If that's the perception you want your prospects to have, by all means try being clever. But if you want to be taken seriously, focus on the impact you can potentially have for their company. That's what your prospects really care about. Never, Ever Call Your Best Prospects First

YOUR TURN: Have you ever sent a funny item to a prospect?  What did they think?  Share with us!

Jill KonrathJill Konrath is an internationally recognized sales strategist. As author of two bestselling books, SNAP Selling and Selling to Big Companies, she's a frequent speaker at sales meetings and conferences. For more fresh ideas, download her free Prospecting Toolkit.


In an ideal world our prospects are only interested in the impact we can have on their company. I would argue that in some cases humor can go a long way to begin a conversation. All in all I have seen very little "creative" selling over the past 10 years or so... it's usually more of the same..blah,blah blah.  
If it were all about the impact we could have on the prospects company we wouldn't have entertainment budgets
Posted @ Tuesday, March 06, 2012 8:15 AM by phil melnik
Jill, I have been a fan for years and,as a promo product distributor,agree with your post. Sending a generic cutesy promo package does appear to be a lightweight approach. Experience tells me that business relationships develop in unanticipated ways. Sometimes cutesy works.
Posted @ Tuesday, March 06, 2012 9:28 AM by ken waller
Been in sales for years and tell tons of jokes but only after I get to know the customer.  
Love it
Posted @ Tuesday, March 06, 2012 10:25 AM by Greg
Jill, basically, it's all about relationships. I mean, just good old fashioned relationships. That is the base for success. And the last time I checked, that's how it's been, since……..well, ages, and frankly, that is how it will continue. Real business, real selling is not product or service business, it's people business. Period.
Posted @ Tuesday, March 06, 2012 10:43 AM by Harry
Jill, so true. I remember one of my sales colleagues telling me that she had done the "shoe" thing with one of her prospects. I remember cringing, upon hearing her tell me about her cleverness. The only shoes we need to put ourselves in is our customers - and see ourselves as they see us. Build credibility for yourself with legitimate and informative information. Not a circus act. Thanks for inspiring me, once again.
Posted @ Tuesday, March 06, 2012 11:13 AM by Babette Ten Haken
The big challenge for salespeople is how to develop relationships with someone who won't let them in the door. Unfortunately, since most sellers aren't able to clearly articulate a business case rationale for meeting, they're unable to set up a meeting. In most cases, these are the people who go for cutesy to get in -- which just trivializes them even more.  
That being said, there's always a place for humor in the workplace. And salespeople who can provide a good jolt of it, backed up by a solid case can stand out from their competitors.
Posted @ Tuesday, March 06, 2012 1:55 PM by Jill Konrath
I love this, and will use it to help inspire the young lady I am training. I have one idea that has worked very well with my existing clients I would love to share: I had single bud vases made with our logo and once per month I come around with fresh cut flowers for them. They LOVE it! I never ask for any business, just say hello and wish them well. They always thank me and our business has increased 30% from our existing clientele. Not bad for those prospects I have identified either. Just another reason to be in front of them every month! Happy hunting, lioness'
Posted @ Friday, May 11, 2012 12:37 PM by Michelle Grunberg
@ Michelle - I can see how that would work - people like to know they are appreciated!

Data extract:

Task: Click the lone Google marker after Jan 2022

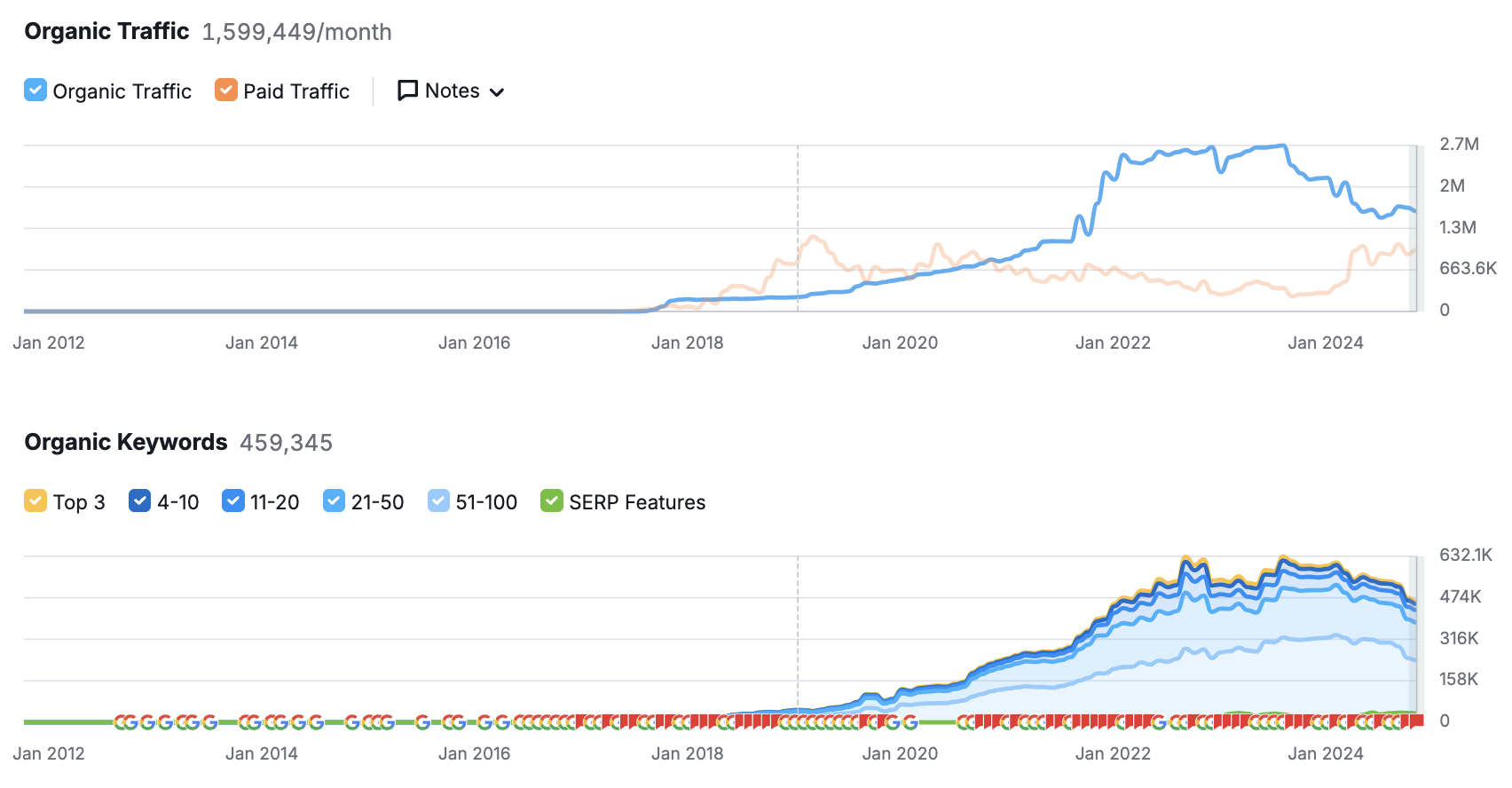Action: click(1159, 722)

Required task 1:
Please answer these from the sales blog text, one line each:
(a) Which two bestselling books is Jill Konrath named as the author of?
(b) When does Greg say he tells jokes?
(c) By what percentage does Michelle Grunberg say business from existing clientele increased?
Required task 2: Copy out the part of the sales blog text from "In an ideal" up to and including "the same..blah,blah blah.".

Reply 1:
(a) SNAP Selling and Selling to Big Companies
(b) Only after he gets to know the customer
(c) 30%

Reply 2:
In an ideal world our prospects are only interested in the impact we can have on their company. I would argue that in some cases humor can go a long way to begin a conversation. All in all I have seen very little "creative" selling over the past 10 years or so... it's usually more of the same..blah,blah blah.